Breakthrough Starshot is an ambitious $100m project with the aim of sending a small spacecraft to Alpha Centauri.
The project is headed by an all-star team including leading physicist Stephen Hawking and Russian billionaire Yuri Milner. Facebook’s CEO Mark Zuckerberg sits on the board of directors and NASA’s former director of the AMES Research Centre, Pete Worden, will lead the venture.
“I believe what makes us unique is transcending our limits … Earth is a wonderful place, but it might not last forever … Sooner or later, we must look to the stars. Breakthrough Starshot is a very exciting first step on that journey.” – Stephen Hawking
The project essentially involves using an array of ground-based lasers to ‘push’ a small craft equipped with ‘lightsails’. The Starshot spacecraft’s sails would be several metres wide but only a few hundred atoms thick. With a low mass and no drag, it’s anticipated that the force able to be transmitted to the craft via laser light from back on earth could accelerate the craft up to 130 million miles per hour (one 5th the speed of light) – the velocity required to reach Alpha Centauri within the quoted timeframe.
Using a mix of existing and soon-to-exist technology, the Starshot craft could be capable of reaching our nearest neighbouring star-system in as little as 20 years.
For a sense of how fast that really is – Alpha Centauri is 25 trillion miles away, or about 4 light years, and would take conventional spacecraft 30,000 years to complete the journey. The Starshot craft would need to travel a thousand times faster than any human-made object has ever travelled before.

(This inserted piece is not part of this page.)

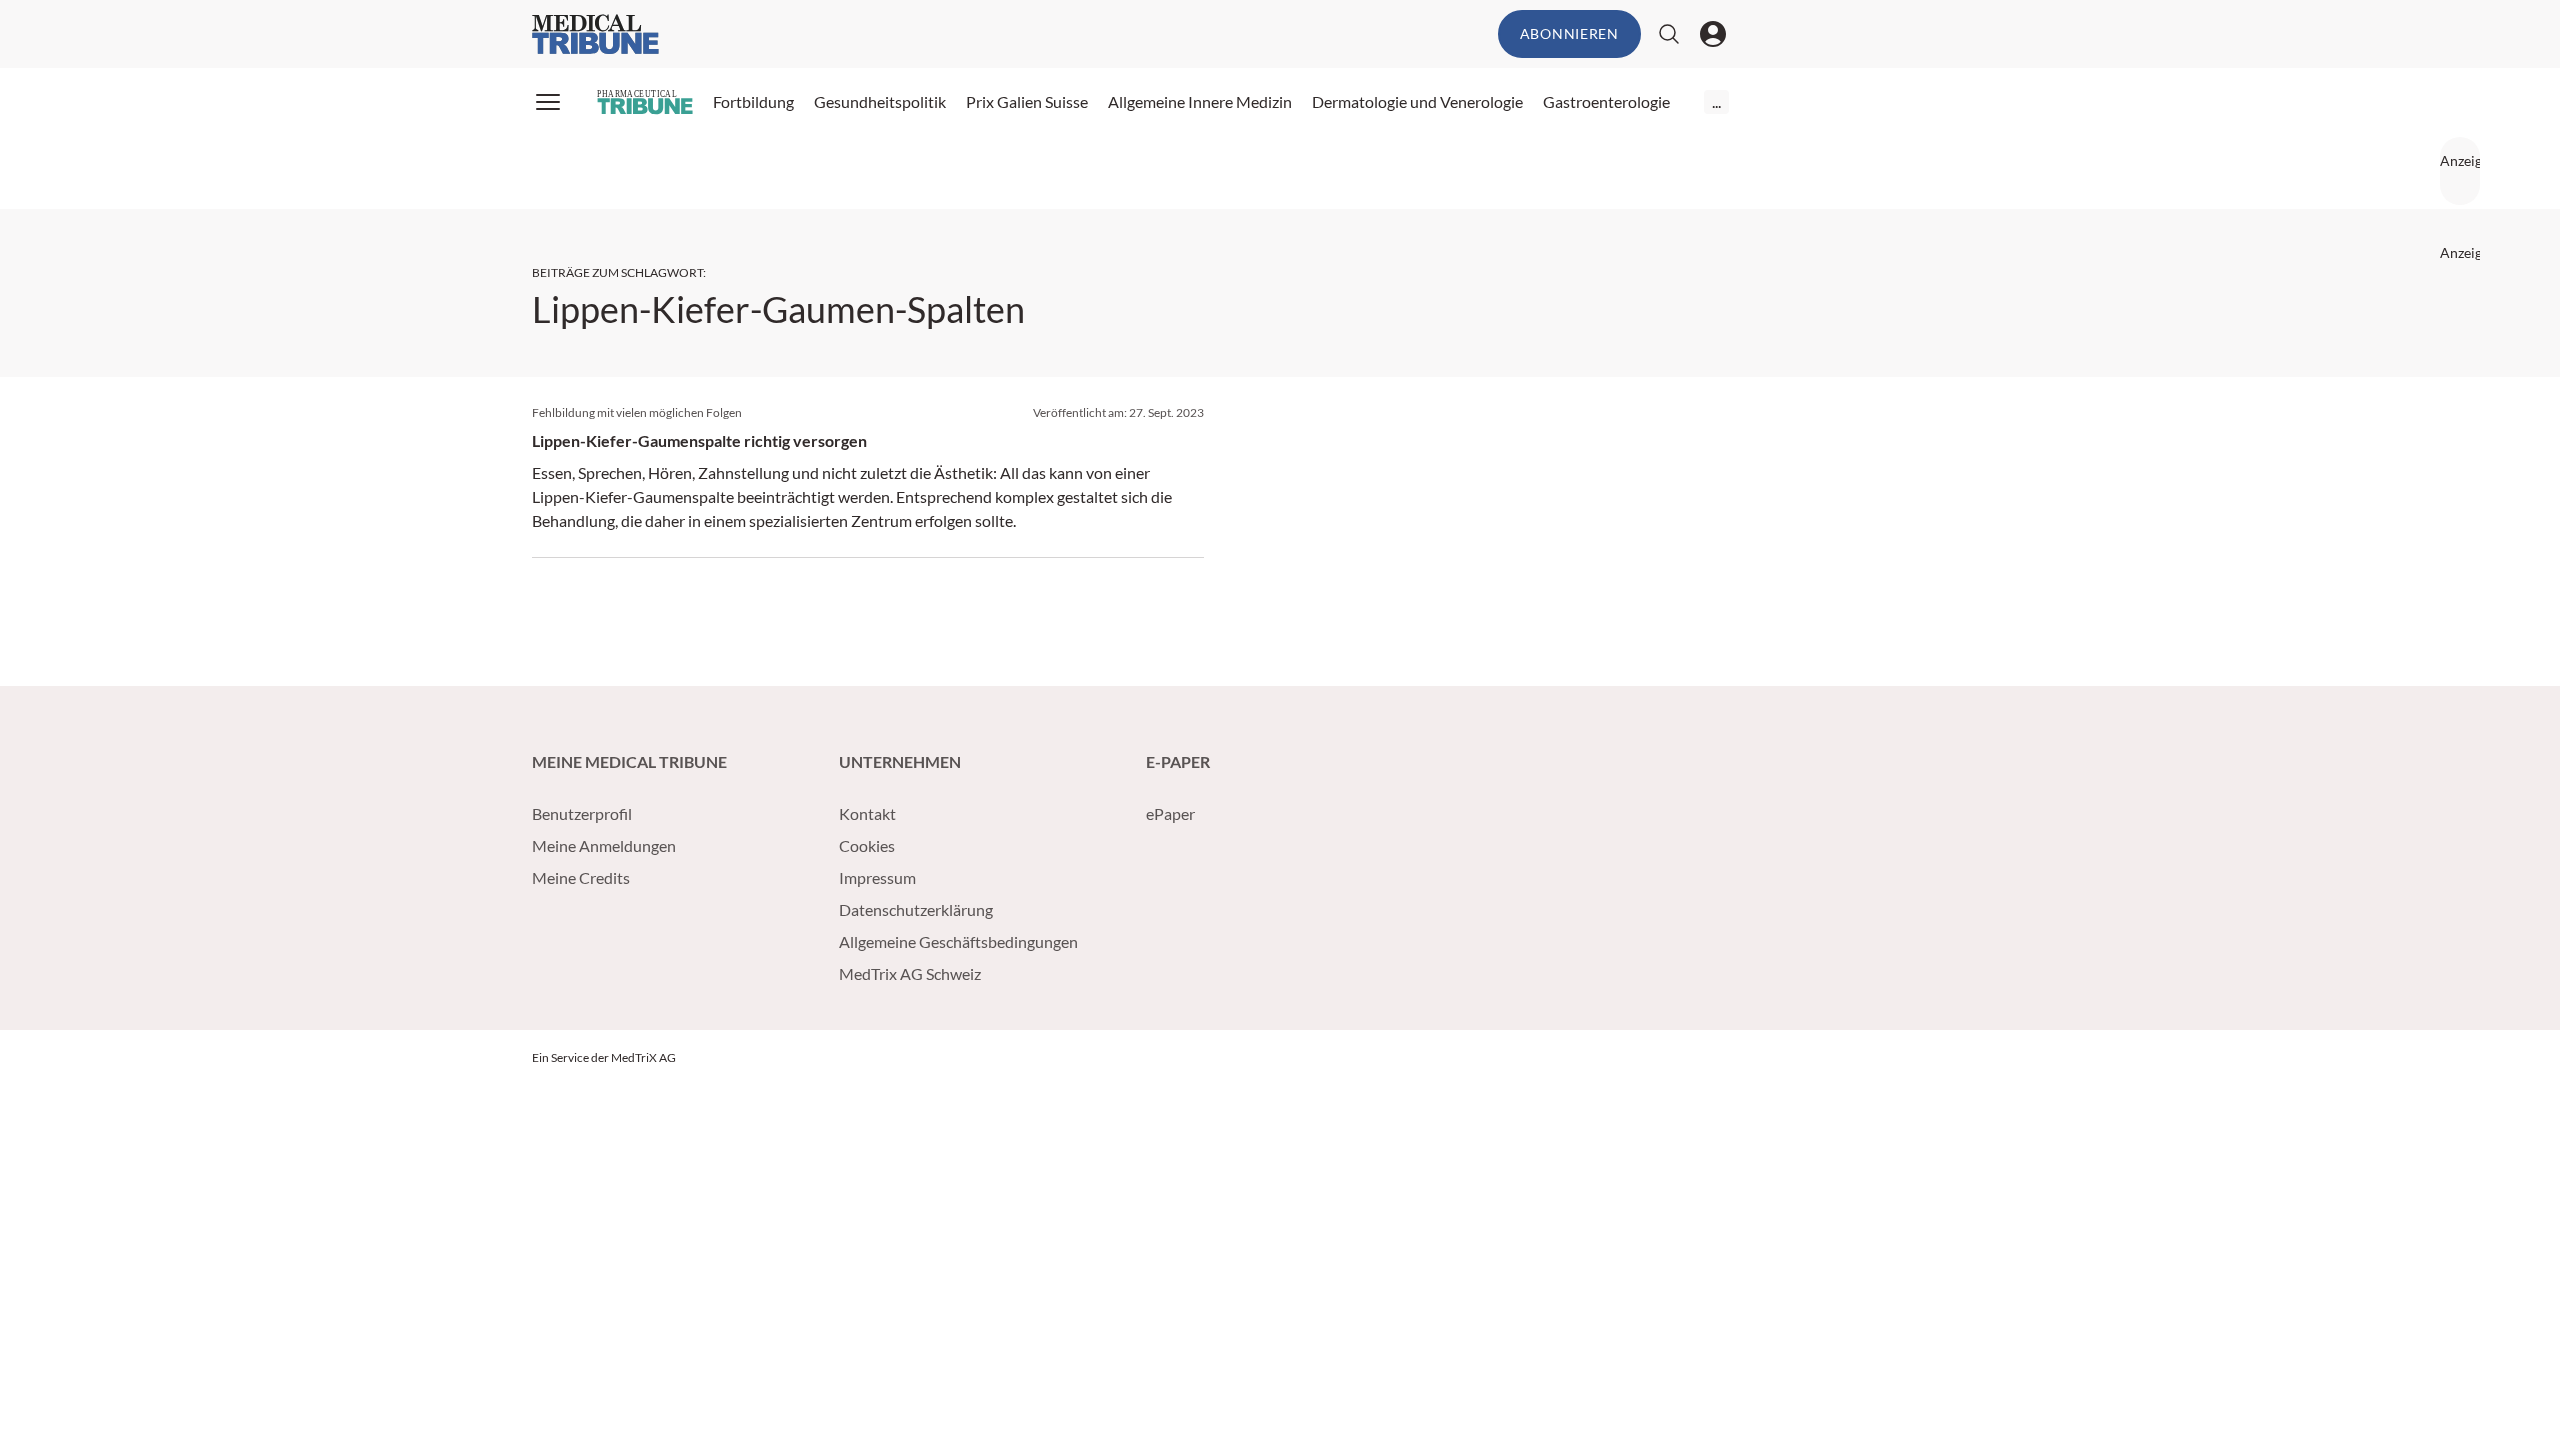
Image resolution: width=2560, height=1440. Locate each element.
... (1716, 101)
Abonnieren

Starshot Project has Major Engineering Obstacles to Overcome
The engineering challenges in simply achieving the required velocity with a single craft are enormous, but the mission aims to also incorporate “StarChips” – tiny spacecraft towed behind the sails. These StarChips would provide important equipment for the trip, including sensors, cameras, communications arrays, thrusters and navigation equipment. The further development of nanotechnology will be necessary to make these low-mass, high yield components.
“The thing would look like the chip from your cell phone with this very thin gauzy light sail … that would be something like 3.5 metres across,” Dr Worden of NASA said.
The ambition of the Starshot project is unrivalled – it aims to reach further into space than any spacecraft before it. The initial $100m investment has been dubbed a “research and engineering program”, with the cost of actually funding the mission being much bigger. The money required to actually complete the project has been estimated at around 13 billion dollars.
As it stands, the technology required for the mission to be a success does not exist. From the nano-tech needed to produce the wafer-thin crafts and equipment, the ship to launch them into space or the laser array, there are many technical challenges ahead before the project can be realised.
If the craft were able to reach Alpha Centauri and take photographs or record data, it would take a further 4 years to transmit that information back to Earth.